As proof that they're investing fully in their own supply chains, retailers are starting to make major commitments to item-level RFID. Drew Nathanson, an analyst for VDC Technologies, a market research firm, noted recently that most RFID solution suppliers reported strong first-half sales numbers and that, for the first time in his memory, end users—particularly in retail—seem to be more optimistic than these suppliers.
He cites data taken from a recent VDC study indicating that RFID budgets are up more than 200% (over 2009) and are expected to increase by nearly 100% (over 2010) in 2011. There have been more RFID pilots done, and the rate of conversion from a pilot/evaluation to a commercial scale deployment has shortened by nearly 20%.

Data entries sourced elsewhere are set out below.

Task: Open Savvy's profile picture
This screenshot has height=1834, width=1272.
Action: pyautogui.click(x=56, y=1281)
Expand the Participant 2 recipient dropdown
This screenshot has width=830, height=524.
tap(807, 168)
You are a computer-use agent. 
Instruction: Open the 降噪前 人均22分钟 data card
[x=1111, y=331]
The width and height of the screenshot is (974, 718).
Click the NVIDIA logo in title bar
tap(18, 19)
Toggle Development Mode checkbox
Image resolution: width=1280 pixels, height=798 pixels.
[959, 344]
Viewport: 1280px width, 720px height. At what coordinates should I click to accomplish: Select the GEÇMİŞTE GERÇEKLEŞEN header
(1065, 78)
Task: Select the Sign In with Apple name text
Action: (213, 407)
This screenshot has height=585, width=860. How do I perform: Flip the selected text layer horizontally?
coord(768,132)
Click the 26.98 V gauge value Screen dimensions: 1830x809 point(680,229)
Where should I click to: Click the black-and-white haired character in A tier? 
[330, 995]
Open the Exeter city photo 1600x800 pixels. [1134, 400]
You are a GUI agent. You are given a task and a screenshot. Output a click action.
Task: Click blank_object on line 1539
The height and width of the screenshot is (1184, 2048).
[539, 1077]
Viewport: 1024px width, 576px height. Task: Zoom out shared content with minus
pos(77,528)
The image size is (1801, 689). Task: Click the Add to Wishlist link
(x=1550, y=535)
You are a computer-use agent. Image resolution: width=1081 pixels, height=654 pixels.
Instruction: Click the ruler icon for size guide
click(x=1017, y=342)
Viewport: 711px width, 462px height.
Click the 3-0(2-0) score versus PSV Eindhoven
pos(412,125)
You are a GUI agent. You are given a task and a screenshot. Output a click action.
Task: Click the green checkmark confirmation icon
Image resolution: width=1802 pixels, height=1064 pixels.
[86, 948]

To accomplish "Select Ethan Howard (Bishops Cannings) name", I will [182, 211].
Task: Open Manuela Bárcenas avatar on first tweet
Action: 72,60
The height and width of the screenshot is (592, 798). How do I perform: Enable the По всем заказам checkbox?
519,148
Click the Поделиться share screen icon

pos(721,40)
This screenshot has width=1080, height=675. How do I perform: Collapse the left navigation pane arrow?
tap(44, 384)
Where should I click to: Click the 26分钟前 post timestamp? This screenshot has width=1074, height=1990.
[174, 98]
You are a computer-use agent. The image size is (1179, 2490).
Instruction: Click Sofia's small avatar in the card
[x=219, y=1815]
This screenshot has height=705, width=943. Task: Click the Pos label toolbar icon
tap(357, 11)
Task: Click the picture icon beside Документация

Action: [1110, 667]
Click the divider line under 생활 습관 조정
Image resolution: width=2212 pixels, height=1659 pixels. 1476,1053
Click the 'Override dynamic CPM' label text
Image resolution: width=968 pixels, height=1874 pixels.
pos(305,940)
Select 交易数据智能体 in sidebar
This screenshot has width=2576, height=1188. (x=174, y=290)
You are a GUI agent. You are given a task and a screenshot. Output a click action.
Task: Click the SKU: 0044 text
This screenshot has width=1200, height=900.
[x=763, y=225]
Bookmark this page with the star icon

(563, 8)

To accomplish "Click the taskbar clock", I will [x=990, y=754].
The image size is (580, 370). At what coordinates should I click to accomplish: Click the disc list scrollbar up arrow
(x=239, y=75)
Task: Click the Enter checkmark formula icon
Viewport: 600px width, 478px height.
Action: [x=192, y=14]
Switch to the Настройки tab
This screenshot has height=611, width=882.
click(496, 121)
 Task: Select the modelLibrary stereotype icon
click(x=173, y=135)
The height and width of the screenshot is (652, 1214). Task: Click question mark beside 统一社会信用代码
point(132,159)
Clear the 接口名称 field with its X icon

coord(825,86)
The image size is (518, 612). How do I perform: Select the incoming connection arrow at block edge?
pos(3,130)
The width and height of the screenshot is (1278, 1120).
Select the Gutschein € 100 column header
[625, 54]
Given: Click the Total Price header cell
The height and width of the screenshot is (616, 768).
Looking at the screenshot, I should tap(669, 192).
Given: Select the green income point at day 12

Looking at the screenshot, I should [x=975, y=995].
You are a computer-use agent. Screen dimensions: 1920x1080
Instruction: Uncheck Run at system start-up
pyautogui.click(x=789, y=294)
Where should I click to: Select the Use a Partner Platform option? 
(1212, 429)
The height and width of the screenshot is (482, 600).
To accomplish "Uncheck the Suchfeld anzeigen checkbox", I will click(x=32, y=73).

Supporting these figures, a recent article in Apparel magazine reported that retailers are expected to purchase 300 million RFID labels this year. Patrick Javick, director of industry development for GS1 US, the RFID standards organization, told MH&L that while users can scan 200 bar codes in an hour, RFID's ability to read labels without a line of sight enables the identification of 20,000 items in an hour. That represents a 96% reduction in inventory labor, he noted.
Javick cited a University of Arkansas report showing that standard inventory accuracy across all retailers in its study was 62% without RFID. With RFID at the item level, inventory accuracy went up to 95%. Is 95% good enough? According to a study with American Apparel Stores, the chain not only achieved 95% accuracy, but a 2-8% increase in same-store sales, and a 50-75% decrease in out-of-stocks.
“Item-level RFID is no longer a laboratory experiment in apparel,” he concluded. “Wal-Mart, Macy's, JC Penney and Dillards are coming together with the brand owners on this technology because they're seeing the value now.”
The Item-Level Committee at GS1 will be making an announcement on November 1st about the latest progress in technology adoption. Joe Andraski, president and CEO of the Voluntary Interindustry Commerce Solutions (VICS) Association and MH&L advisory board member, will comment on these developments in MH&L's November issue.